▶ Work to be completed
Every record must be restated exactly as written.

### Entries provided

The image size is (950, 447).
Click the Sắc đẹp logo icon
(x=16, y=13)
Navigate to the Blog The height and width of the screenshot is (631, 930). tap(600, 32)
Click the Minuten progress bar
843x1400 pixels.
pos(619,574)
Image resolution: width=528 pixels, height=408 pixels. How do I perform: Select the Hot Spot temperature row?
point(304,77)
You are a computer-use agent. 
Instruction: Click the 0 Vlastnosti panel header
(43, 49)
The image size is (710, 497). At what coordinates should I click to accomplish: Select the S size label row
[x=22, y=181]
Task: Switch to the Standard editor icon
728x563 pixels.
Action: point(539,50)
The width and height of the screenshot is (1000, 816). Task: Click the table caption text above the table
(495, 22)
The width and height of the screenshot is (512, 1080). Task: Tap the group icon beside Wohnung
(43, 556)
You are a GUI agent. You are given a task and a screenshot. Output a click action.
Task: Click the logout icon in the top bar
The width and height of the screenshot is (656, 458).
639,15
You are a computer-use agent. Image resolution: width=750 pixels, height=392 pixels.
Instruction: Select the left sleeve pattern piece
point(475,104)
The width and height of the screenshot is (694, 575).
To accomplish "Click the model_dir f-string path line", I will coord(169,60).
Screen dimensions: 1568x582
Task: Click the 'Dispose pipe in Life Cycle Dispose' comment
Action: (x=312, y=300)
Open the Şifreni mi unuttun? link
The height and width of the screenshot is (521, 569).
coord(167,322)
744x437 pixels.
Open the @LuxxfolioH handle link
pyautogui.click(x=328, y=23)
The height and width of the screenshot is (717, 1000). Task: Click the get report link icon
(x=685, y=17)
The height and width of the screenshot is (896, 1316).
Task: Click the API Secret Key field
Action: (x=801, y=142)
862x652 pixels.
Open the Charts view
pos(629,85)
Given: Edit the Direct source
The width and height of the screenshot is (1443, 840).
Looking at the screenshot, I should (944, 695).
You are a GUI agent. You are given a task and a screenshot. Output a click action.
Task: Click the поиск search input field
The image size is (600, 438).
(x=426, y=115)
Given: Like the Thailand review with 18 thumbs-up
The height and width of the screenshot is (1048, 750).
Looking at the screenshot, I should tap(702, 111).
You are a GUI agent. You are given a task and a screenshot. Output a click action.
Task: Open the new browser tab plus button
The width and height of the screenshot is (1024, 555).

######

▶ Result
The image size is (950, 447).
Click the Sắc đẹp logo icon
(x=16, y=13)
Navigate to the Blog The height and width of the screenshot is (631, 930). tap(600, 32)
Click the Minuten progress bar
843x1400 pixels.
pos(619,574)
Image resolution: width=528 pixels, height=408 pixels. How do I perform: Select the Hot Spot temperature row?
point(304,77)
You are a computer-use agent. 
Instruction: Click the 0 Vlastnosti panel header
(43, 49)
The image size is (710, 497). At what coordinates should I click to accomplish: Select the S size label row
[x=22, y=181]
Task: Switch to the Standard editor icon
728x563 pixels.
Action: point(539,50)
The width and height of the screenshot is (1000, 816). Task: Click the table caption text above the table
(495, 22)
The width and height of the screenshot is (512, 1080). Task: Tap the group icon beside Wohnung
(43, 556)
You are a GUI agent. You are given a task and a screenshot. Output a click action.
Task: Click the logout icon in the top bar
The width and height of the screenshot is (656, 458).
639,15
You are a computer-use agent. Image resolution: width=750 pixels, height=392 pixels.
Instruction: Select the left sleeve pattern piece
point(475,104)
The width and height of the screenshot is (694, 575).
To accomplish "Click the model_dir f-string path line", I will coord(169,60).
Screen dimensions: 1568x582
Task: Click the 'Dispose pipe in Life Cycle Dispose' comment
Action: (x=312, y=300)
Open the Şifreni mi unuttun? link
The height and width of the screenshot is (521, 569).
coord(167,322)
744x437 pixels.
Open the @LuxxfolioH handle link
pyautogui.click(x=328, y=23)
The height and width of the screenshot is (717, 1000). Task: Click the get report link icon
(x=685, y=17)
The height and width of the screenshot is (896, 1316).
Task: Click the API Secret Key field
Action: (x=801, y=142)
862x652 pixels.
Open the Charts view
pos(629,85)
Given: Edit the Direct source
The width and height of the screenshot is (1443, 840).
Looking at the screenshot, I should (944, 695).
You are a GUI agent. You are given a task and a screenshot. Output a click action.
Task: Click the поиск search input field
The image size is (600, 438).
(x=426, y=115)
Given: Like the Thailand review with 18 thumbs-up
The height and width of the screenshot is (1048, 750).
Looking at the screenshot, I should tap(702, 111).
You are a GUI agent. You are given a task and a screenshot. Output a click action.
Task: Open the new browser tab plus button
The width and height of the screenshot is (1024, 555).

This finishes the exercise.